On the up side, they weren't mean or nasty (not that I expected them to be). They also had some helpful comments. Mr. Laube suggested that I work on characterization. This has always been weakness for me. I'm more of a plot-oriented writer.
Mr. Meisenheimer commented on the structure of the story, so I'm thinking that some kind of rewrite is definitely in the cards. Now I just have to decide how to do that. The way I see it, I have two options:
Option #1 - Divide the two stories (modern and ancient) into their own separate books - We've talked about this before, so I won't go over it again.
Option #2 - Intertwine the two plots in a sort of every-other chapter format. If I were to go with this option, after a chapter of the modern story, we would shift into the ancient story, and then back to the modern, and then back to the ancient. This would blend the two together. I would have to craft things in such a way that there were parallels between what's happening in the present and what's happening in the past and I kind of have an idea of how I can pull it off. I've even seen it done well in Spock's World where Diane Duane intersperses a story of Captain Kirk trying to prevent Vulcan from seceding from the Federation with tales of Vulcan's history.
While this could be an intriguing way to do things, I can already see two problems brewing:
For starters, this would require an even more massive rewrite of the modern storyline, more so than if I just divided the ancient and modern stories into their own separate books. We're talking a complete revamp of the characters, the backstories, everything. I'm not saying that it can't be done. I'm not saying I wouldn't do it. I'm just saying that I'm not sure how it would turn out.
Second, and more importantly, maintaining the momentum of the ancient and modern storylines would be even more difficult (as Mir pointed out in her comments). Right now, the modern storyline comes to a screeching halt when the ancient storyline takes over. That's not good. At the same time, though, if I were to interweave the two together, the modern storyline and the ancient storyline would both come to "rolling stops" at the end of each chapter. Instead of one massive "slam on the brakes" moment, we'd have lots of little stops.
As Mir also pointed out, the temptation then would be for the reader to just stick with one storyline and skip the chapters from the other. For example, in Spock's World, when I re-read it, I tend to skip over the chapters about Vulcan's history and just read the story with Kirk and McCoy and Spock and so on. I may go back and read my favorite parts of the history, but by and large I just ignore it.

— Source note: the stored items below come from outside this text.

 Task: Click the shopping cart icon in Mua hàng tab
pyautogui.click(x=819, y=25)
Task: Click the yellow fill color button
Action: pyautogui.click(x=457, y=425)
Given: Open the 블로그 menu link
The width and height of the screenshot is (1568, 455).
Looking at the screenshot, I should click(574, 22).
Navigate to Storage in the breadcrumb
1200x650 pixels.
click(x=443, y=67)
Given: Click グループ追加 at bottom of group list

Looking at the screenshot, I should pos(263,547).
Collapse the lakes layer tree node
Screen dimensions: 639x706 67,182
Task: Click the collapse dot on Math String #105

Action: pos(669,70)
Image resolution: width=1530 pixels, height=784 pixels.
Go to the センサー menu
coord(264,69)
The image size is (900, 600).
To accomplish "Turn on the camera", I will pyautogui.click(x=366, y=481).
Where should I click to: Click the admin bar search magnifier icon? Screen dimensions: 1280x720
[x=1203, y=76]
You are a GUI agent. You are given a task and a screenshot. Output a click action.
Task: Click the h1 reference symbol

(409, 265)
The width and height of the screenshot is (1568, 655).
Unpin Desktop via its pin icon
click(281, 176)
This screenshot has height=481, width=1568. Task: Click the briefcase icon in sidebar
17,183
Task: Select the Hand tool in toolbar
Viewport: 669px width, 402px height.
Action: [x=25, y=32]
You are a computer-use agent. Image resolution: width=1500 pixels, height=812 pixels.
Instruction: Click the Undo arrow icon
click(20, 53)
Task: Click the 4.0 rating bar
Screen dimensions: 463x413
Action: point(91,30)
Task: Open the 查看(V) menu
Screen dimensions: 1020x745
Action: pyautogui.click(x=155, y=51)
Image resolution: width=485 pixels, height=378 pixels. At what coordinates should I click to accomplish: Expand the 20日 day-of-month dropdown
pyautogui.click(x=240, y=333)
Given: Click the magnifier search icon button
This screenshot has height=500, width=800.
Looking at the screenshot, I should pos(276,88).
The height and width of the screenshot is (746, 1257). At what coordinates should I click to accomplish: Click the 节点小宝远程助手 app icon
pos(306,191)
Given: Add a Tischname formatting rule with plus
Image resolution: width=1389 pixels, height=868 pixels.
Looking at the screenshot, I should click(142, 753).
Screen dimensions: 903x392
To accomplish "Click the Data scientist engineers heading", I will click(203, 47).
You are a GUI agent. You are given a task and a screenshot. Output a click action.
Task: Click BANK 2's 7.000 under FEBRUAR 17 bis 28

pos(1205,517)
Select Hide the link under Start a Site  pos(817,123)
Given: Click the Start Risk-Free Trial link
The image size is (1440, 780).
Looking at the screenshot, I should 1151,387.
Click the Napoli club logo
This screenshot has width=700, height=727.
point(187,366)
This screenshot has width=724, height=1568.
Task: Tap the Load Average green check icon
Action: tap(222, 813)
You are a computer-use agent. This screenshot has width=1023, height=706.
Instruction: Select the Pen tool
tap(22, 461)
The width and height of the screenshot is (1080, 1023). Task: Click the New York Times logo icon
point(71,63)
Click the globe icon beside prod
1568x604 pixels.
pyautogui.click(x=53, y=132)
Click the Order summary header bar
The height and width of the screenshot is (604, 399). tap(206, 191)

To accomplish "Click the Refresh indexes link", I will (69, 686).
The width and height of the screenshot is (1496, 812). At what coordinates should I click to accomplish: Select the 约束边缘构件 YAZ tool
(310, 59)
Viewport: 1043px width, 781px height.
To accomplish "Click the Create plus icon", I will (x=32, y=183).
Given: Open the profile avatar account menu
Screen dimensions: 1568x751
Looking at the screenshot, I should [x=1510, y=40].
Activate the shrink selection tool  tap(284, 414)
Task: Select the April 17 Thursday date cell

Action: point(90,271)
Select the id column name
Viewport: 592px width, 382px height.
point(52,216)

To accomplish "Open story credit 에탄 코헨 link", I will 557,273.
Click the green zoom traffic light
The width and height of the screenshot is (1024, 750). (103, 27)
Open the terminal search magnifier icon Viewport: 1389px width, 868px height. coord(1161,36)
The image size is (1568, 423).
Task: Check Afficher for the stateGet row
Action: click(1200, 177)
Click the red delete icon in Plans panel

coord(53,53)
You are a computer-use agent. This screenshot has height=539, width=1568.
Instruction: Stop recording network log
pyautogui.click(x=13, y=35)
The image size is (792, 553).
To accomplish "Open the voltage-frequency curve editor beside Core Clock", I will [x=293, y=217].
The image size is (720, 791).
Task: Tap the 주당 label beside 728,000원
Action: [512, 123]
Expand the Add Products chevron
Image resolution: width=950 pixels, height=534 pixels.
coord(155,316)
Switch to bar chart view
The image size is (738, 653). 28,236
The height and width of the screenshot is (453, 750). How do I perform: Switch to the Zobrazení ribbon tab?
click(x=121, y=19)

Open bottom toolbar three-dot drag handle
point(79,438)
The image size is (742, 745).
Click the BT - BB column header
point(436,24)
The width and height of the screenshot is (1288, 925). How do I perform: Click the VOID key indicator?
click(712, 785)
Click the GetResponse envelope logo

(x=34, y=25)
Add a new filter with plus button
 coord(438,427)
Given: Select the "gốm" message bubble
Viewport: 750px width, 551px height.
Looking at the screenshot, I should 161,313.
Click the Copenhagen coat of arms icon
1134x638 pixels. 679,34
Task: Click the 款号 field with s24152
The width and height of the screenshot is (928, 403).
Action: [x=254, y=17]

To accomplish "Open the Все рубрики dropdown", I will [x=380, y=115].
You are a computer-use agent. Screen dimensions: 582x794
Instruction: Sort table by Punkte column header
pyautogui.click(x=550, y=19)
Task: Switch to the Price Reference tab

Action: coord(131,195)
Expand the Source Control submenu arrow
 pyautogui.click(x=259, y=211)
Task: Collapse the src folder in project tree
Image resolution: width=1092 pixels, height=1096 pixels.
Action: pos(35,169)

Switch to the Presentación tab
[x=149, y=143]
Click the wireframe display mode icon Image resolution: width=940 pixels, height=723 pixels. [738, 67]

To craft a story like this would take incredible skill, something I'm pretty sure I don't have. I suppose I could try it and see how it goes, but I'm thinking it'll just wind up an even bigger mess than when I started.
At any rate, I'm thinking the best thing to do right now with The Leader's Song is to follow the advice of my wonderful wife and one of my crit partners. It'll go on the back burner for a few months so I can let it cool and then approach it from a more objective standpoint.
Of course, then the question is, what do I work on in the interim? Do I continue to brand myself as a sci-fi/fantasy writer or do I branch out into other domains? Huh.